Objectives This study estimates the relative contribution of policies implemented between 1998 and 2010 to reductions in smoking prevalence by 2010. It then models the impact of implementing stronger policies, relative to a scenario of inaction, on smoking prevalence and smoking-attributable mortality in Ireland.

Methods IrelandSS is an adapted version of SimSmoke, a dynamic simulation model used to examine the effect of tobacco control policies on smoking prevalence, through initiation and cessation, and associated future premature mortality.

Results Model predictions for smoking prevalence are reasonably close to those from surveys.

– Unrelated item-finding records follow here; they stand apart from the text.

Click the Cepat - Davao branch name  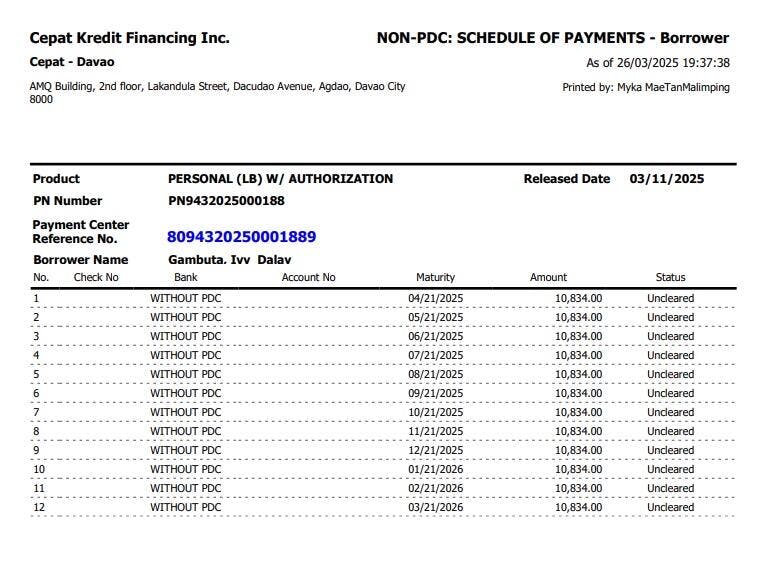coord(72,62)
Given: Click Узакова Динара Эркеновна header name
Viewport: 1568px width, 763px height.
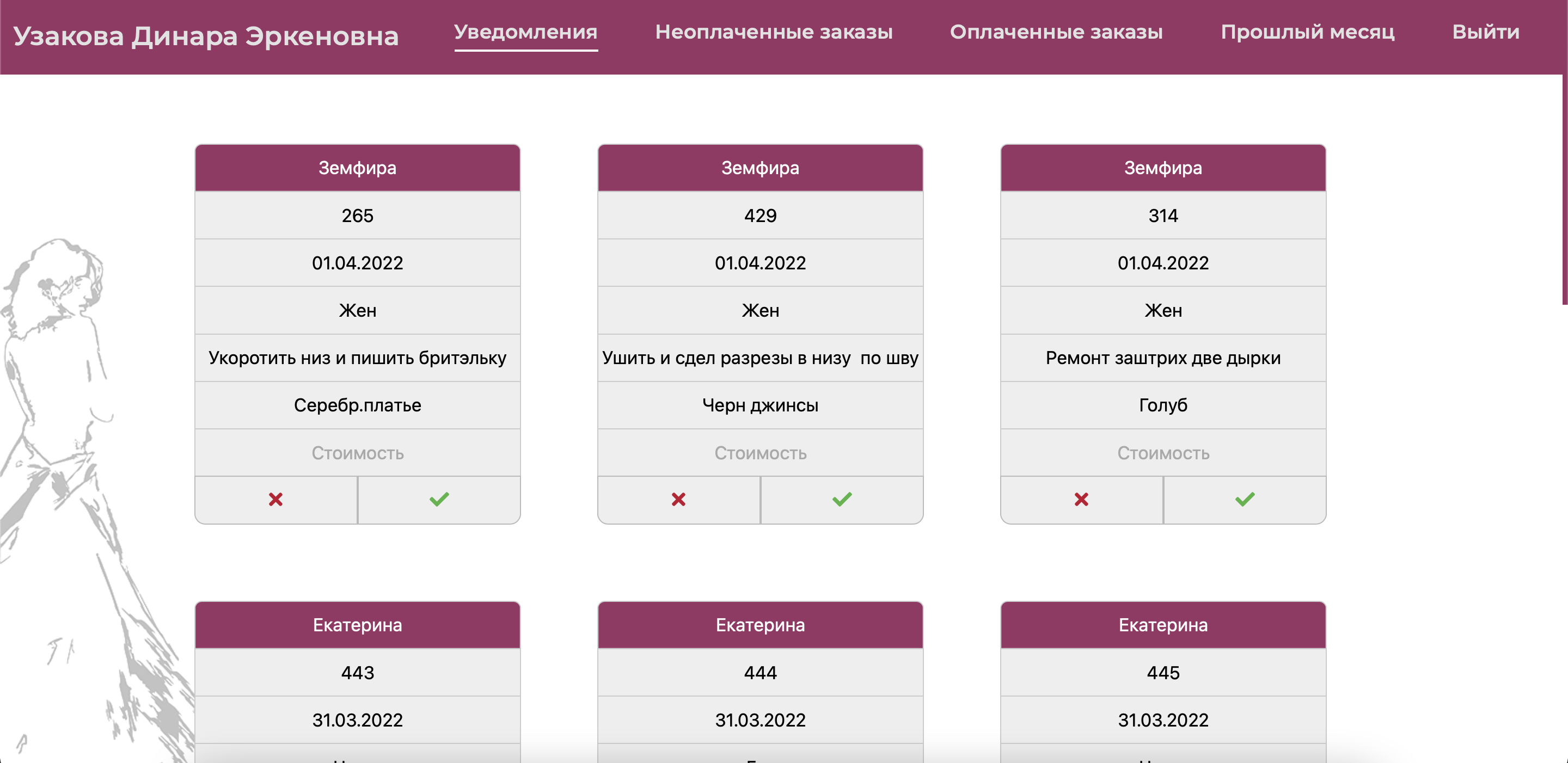Looking at the screenshot, I should (206, 36).
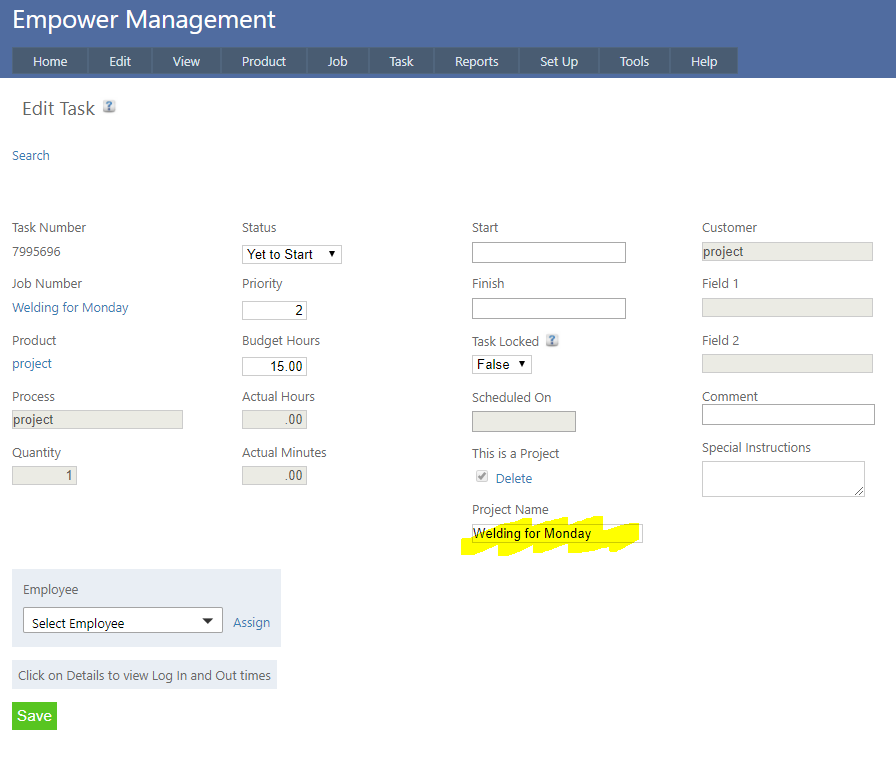Open the Tools menu
This screenshot has height=761, width=896.
tap(634, 61)
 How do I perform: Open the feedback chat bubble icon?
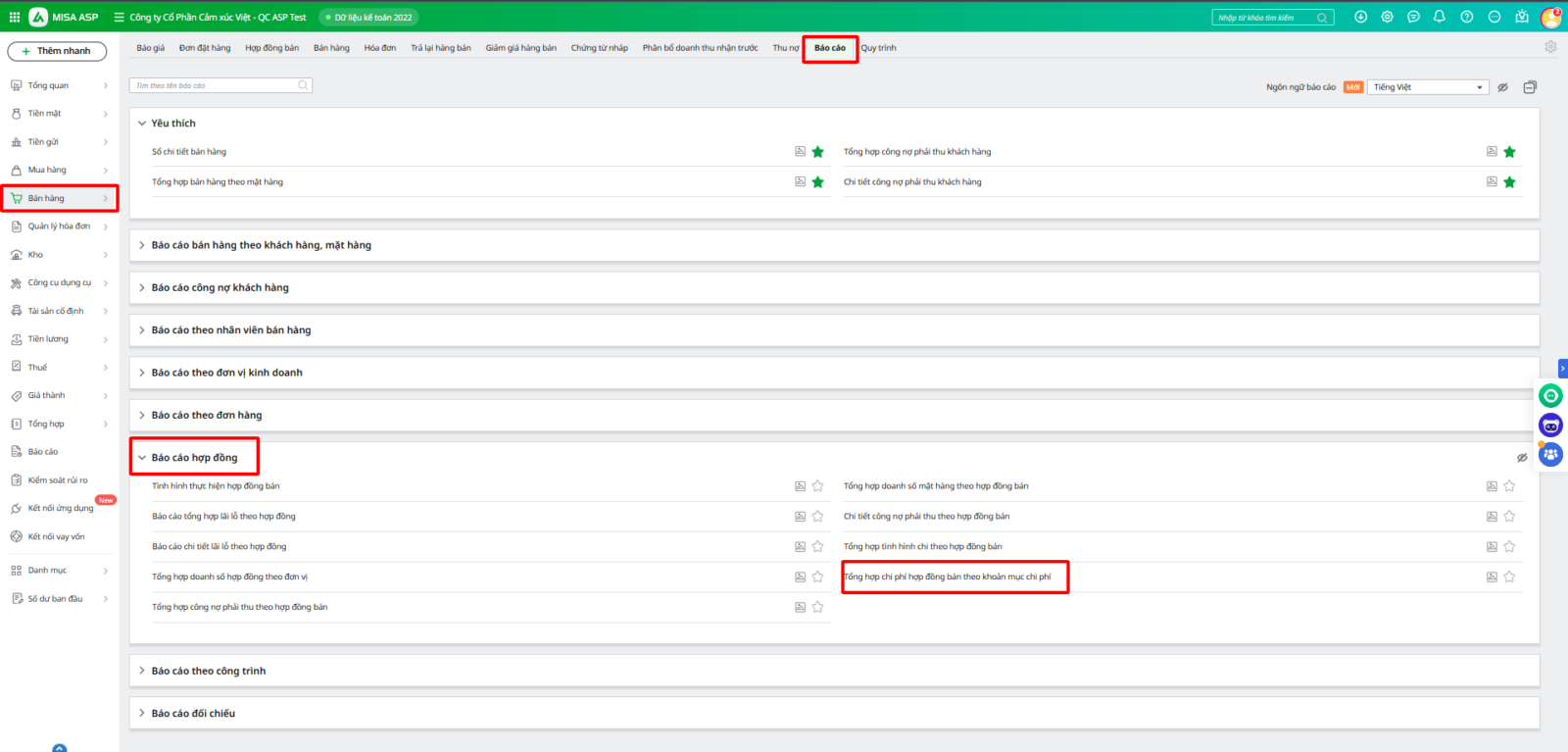1413,17

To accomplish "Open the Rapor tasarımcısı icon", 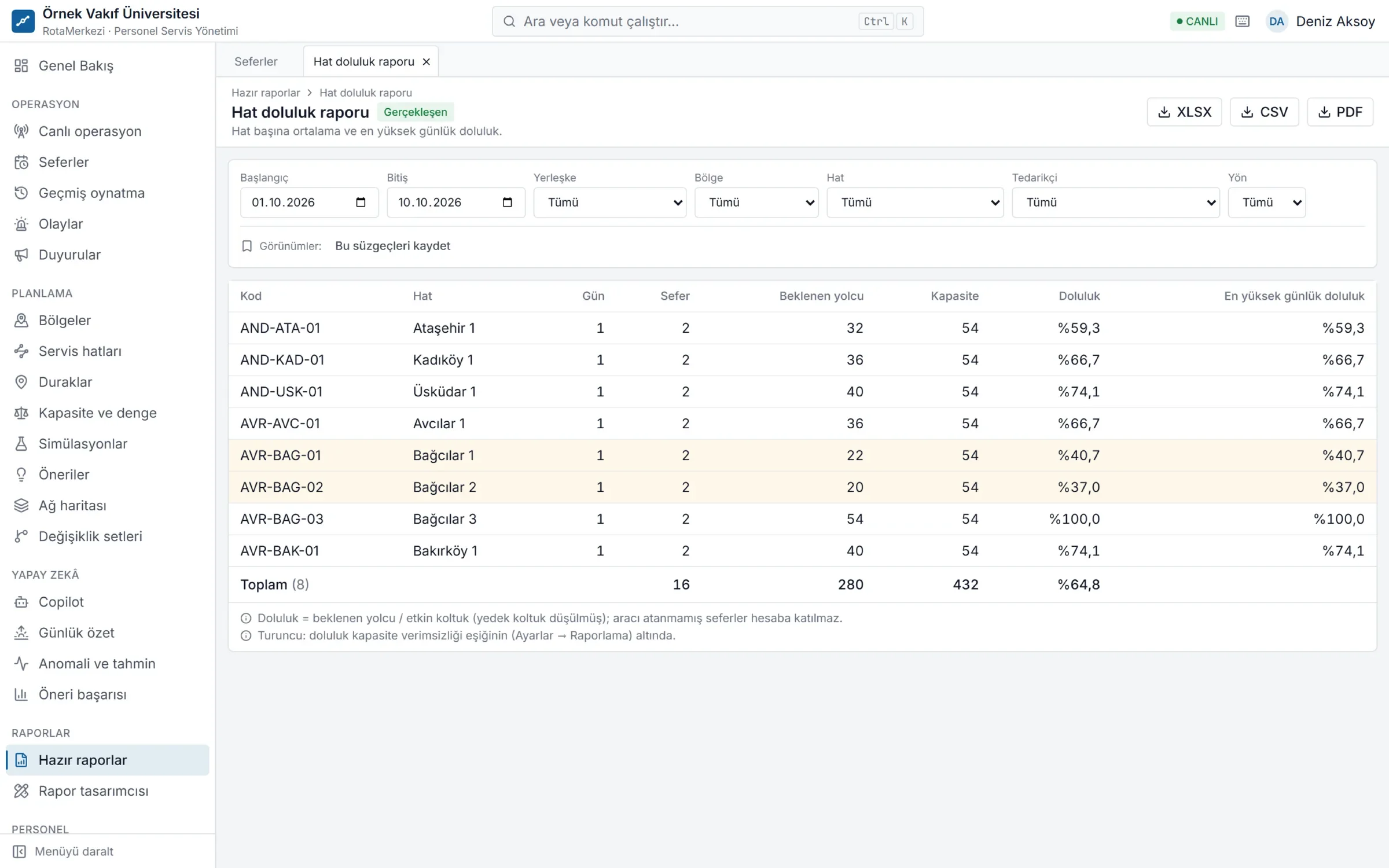I will tap(21, 790).
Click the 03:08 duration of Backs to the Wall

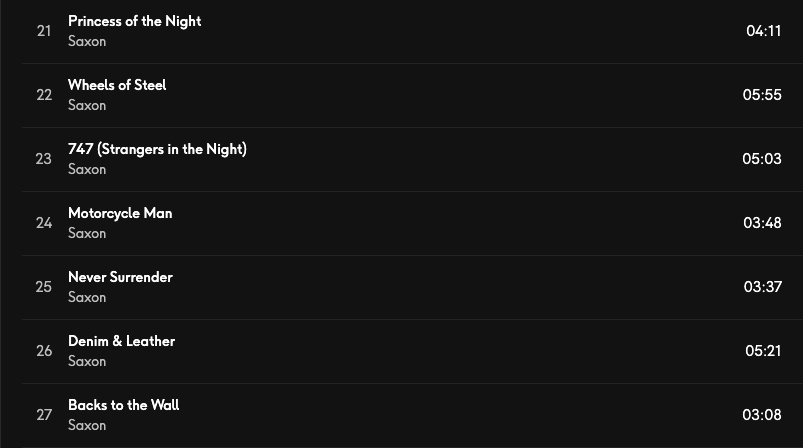coord(762,415)
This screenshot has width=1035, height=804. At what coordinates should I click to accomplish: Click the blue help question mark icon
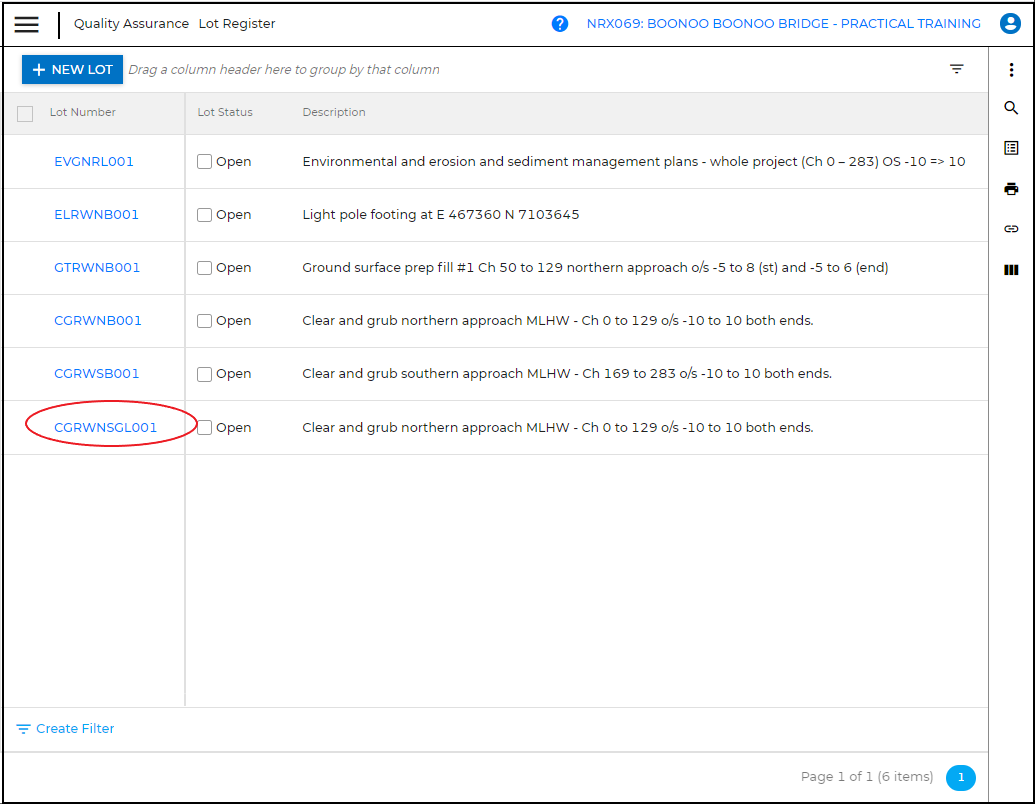(560, 24)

As a result of tobacco control policies implemented between 1998 and 2010, there was a 22% relative reduction in smoking prevalence and 1716 fewer smoking-attributable deaths (SADs) by 2010 increasing to a 29% relative reduction in prevalence and 50 215 fewer SADs by 2040. With the introduction of stricter FCTC-compliant policies in 2011, the smoking prevalence can be decreased by as much as 13% initially, increasing to 28% by 30 years. With these stronger policies, a total of 24 768 SADs will be averted by 2040.

Conclusions Predictions from the IrelandSS model suggest that policies implemented between 1998 and 2010 have had considerable effect; however, appreciable reductions in smoking prevalence and SADs can still be achieved through increasing taxes, maintaining a high-intensity tobacco control media campaign, introducing graphic health warnings and improving smoking cessation services.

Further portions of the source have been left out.